**What to do**
Copy out, word for word, everything from the line containing "Where should I click to: Go" down to the line containing "click(1866, 177)", including both of those lines.

Data for locating words and elements:
○ ○ ○ ○ ○ ○ ○

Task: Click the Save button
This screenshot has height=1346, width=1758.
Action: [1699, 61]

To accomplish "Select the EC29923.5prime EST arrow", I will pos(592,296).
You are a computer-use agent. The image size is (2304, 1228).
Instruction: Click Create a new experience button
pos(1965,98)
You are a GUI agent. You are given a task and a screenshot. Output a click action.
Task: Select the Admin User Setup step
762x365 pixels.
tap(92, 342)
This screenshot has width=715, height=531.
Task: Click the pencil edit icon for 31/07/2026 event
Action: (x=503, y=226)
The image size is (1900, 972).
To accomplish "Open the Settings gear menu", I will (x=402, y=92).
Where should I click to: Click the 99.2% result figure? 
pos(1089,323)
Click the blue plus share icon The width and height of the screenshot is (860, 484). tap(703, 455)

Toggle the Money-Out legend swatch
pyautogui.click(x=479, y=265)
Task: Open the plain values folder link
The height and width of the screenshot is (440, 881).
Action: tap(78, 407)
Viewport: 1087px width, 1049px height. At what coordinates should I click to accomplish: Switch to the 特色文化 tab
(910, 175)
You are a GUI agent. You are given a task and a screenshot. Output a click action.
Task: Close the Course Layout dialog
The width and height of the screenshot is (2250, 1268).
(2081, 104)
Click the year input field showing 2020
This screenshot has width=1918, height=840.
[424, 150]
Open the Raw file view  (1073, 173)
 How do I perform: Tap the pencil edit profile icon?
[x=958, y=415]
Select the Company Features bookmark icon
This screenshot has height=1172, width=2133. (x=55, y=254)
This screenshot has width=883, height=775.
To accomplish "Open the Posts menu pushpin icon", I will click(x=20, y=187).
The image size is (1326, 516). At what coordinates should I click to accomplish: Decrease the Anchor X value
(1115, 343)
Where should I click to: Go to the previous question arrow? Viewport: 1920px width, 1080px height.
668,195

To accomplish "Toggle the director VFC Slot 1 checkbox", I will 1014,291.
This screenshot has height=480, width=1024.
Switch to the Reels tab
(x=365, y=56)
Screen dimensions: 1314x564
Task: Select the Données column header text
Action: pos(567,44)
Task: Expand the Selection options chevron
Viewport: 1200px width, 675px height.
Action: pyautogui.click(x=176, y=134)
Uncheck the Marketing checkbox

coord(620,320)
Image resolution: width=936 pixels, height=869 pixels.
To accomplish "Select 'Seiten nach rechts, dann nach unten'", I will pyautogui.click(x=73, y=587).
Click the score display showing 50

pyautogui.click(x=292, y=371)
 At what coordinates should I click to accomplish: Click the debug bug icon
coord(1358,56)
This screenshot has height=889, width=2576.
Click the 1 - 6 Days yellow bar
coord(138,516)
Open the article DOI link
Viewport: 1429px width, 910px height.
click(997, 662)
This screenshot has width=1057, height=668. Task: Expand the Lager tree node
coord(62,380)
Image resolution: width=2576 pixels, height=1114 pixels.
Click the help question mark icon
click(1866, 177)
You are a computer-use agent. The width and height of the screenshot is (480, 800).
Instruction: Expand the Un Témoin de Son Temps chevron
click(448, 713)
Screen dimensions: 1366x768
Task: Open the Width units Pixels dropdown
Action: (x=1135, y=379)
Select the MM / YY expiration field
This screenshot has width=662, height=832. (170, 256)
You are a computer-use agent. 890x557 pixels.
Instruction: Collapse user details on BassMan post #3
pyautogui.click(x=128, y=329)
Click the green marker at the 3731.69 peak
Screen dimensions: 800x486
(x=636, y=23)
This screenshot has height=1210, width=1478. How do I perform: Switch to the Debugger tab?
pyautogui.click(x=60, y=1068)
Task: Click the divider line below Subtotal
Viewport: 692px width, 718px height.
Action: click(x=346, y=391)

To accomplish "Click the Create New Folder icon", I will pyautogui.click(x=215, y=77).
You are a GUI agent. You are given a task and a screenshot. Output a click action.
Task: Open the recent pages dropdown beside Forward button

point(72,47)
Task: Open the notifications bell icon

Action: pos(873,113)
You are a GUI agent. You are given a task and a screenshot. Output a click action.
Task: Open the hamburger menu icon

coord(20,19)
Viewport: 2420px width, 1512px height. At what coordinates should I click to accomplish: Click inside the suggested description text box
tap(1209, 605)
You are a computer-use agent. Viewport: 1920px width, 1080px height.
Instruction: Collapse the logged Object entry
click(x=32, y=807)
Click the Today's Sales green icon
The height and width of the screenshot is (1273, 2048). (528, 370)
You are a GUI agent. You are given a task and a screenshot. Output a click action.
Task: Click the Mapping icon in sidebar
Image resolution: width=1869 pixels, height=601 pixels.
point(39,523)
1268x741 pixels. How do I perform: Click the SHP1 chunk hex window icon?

○ ○ ○ ○ ○ ○ ○

**Expected answer**
Where should I click to: Go to the previous question arrow? Viewport: 1920px width, 1080px height.
668,195

To accomplish "Toggle the director VFC Slot 1 checkbox", I will 1014,291.
This screenshot has height=480, width=1024.
Switch to the Reels tab
(x=365, y=56)
Screen dimensions: 1314x564
Task: Select the Données column header text
Action: pos(567,44)
Task: Expand the Selection options chevron
Viewport: 1200px width, 675px height.
Action: pyautogui.click(x=176, y=134)
Uncheck the Marketing checkbox

coord(620,320)
Image resolution: width=936 pixels, height=869 pixels.
To accomplish "Select 'Seiten nach rechts, dann nach unten'", I will pyautogui.click(x=73, y=587).
Click the score display showing 50

pyautogui.click(x=292, y=371)
 At what coordinates should I click to accomplish: Click the debug bug icon
coord(1358,56)
This screenshot has height=889, width=2576.
Click the 1 - 6 Days yellow bar
coord(138,516)
Open the article DOI link
Viewport: 1429px width, 910px height.
click(997, 662)
This screenshot has width=1057, height=668. Task: Expand the Lager tree node
coord(62,380)
Image resolution: width=2576 pixels, height=1114 pixels.
Click the help question mark icon
click(1866, 177)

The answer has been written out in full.